Requirement: Please copy the material from the line with "Where should I click to: Reload" to the line with "click(x=361, y=172)", changing "notification bell" to "alert bell" and leaving everything else the same.

Stored data:

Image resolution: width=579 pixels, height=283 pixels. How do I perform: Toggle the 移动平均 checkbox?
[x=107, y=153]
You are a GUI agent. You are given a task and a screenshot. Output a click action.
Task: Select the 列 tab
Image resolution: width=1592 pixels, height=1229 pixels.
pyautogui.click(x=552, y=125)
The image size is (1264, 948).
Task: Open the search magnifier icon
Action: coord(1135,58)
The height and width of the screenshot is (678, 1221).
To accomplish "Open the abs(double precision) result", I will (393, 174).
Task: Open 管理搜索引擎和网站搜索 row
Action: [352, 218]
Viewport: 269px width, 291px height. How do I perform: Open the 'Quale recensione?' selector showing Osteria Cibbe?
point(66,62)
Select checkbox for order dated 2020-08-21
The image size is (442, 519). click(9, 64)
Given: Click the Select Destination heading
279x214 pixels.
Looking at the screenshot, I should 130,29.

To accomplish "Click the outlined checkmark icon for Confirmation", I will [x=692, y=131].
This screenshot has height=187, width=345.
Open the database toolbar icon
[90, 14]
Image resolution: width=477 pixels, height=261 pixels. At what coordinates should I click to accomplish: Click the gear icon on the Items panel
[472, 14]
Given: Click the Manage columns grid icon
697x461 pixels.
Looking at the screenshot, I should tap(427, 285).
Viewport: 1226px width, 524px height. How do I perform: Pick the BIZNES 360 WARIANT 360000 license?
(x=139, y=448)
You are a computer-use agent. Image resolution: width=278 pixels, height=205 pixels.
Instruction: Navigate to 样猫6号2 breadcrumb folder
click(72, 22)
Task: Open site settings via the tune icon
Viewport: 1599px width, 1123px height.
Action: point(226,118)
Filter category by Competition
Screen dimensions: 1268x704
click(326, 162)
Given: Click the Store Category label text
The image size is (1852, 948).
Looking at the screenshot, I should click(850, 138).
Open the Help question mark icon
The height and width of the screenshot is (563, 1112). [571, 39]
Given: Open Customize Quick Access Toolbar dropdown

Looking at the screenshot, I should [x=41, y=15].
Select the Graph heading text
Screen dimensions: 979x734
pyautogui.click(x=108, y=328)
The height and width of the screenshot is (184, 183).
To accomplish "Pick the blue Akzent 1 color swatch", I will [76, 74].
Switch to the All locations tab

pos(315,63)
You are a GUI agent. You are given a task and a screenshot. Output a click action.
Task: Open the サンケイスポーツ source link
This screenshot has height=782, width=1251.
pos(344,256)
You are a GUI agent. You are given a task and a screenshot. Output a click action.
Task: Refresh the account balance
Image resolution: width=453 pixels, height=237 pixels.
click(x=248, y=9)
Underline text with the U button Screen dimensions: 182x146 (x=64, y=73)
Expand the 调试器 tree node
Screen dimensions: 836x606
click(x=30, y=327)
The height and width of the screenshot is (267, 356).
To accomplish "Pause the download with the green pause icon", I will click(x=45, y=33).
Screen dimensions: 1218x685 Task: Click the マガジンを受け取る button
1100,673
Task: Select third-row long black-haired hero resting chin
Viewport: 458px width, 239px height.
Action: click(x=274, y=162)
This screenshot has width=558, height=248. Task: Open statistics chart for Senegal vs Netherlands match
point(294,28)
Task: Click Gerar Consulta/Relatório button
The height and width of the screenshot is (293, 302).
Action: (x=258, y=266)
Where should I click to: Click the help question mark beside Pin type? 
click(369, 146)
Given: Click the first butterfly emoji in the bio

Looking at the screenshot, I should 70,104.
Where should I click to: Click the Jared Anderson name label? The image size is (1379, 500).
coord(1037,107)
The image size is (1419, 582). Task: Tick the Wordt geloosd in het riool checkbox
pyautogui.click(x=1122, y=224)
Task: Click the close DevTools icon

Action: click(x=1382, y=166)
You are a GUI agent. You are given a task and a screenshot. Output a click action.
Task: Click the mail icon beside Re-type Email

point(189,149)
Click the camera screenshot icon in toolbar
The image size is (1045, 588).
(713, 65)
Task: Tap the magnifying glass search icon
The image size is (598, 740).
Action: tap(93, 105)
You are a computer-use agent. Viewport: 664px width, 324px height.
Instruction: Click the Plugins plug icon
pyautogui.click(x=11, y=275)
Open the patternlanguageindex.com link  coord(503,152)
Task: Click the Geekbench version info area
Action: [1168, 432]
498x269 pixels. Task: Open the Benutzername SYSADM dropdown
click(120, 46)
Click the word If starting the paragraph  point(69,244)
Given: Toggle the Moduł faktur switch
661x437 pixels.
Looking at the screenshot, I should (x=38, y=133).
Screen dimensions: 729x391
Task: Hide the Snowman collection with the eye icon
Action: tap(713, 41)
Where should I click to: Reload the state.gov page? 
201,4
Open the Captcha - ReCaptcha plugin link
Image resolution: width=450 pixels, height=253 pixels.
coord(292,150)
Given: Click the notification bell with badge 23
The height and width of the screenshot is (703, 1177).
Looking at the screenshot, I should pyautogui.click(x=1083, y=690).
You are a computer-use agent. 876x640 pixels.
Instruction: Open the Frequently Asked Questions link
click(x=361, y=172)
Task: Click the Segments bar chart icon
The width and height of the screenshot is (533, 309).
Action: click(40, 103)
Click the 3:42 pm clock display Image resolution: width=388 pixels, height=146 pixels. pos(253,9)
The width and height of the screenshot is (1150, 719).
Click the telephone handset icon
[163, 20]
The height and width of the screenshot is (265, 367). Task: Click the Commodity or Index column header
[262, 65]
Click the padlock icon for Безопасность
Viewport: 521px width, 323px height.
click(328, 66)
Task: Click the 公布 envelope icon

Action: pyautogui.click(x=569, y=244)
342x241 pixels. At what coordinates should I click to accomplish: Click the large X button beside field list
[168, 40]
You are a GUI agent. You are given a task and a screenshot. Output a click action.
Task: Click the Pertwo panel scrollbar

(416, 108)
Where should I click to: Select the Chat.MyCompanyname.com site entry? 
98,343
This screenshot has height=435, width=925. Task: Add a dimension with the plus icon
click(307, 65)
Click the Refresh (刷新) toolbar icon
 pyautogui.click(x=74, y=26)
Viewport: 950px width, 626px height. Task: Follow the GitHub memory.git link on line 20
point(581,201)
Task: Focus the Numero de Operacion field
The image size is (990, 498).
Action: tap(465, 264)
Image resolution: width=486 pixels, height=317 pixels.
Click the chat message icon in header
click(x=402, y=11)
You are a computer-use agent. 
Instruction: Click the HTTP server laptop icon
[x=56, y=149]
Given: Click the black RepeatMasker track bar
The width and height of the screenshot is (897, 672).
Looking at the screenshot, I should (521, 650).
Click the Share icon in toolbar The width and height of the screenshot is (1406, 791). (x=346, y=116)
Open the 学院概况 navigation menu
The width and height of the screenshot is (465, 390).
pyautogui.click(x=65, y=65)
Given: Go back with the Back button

Result for this task:
Where should I click to: Reload the state.gov page? 
201,4
Open the Captcha - ReCaptcha plugin link
Image resolution: width=450 pixels, height=253 pixels.
coord(292,150)
Given: Click the alert bell with badge 23
The height and width of the screenshot is (703, 1177).
Looking at the screenshot, I should pyautogui.click(x=1083, y=690).
You are a computer-use agent. 876x640 pixels.
Instruction: Open the Frequently Asked Questions link
click(x=361, y=172)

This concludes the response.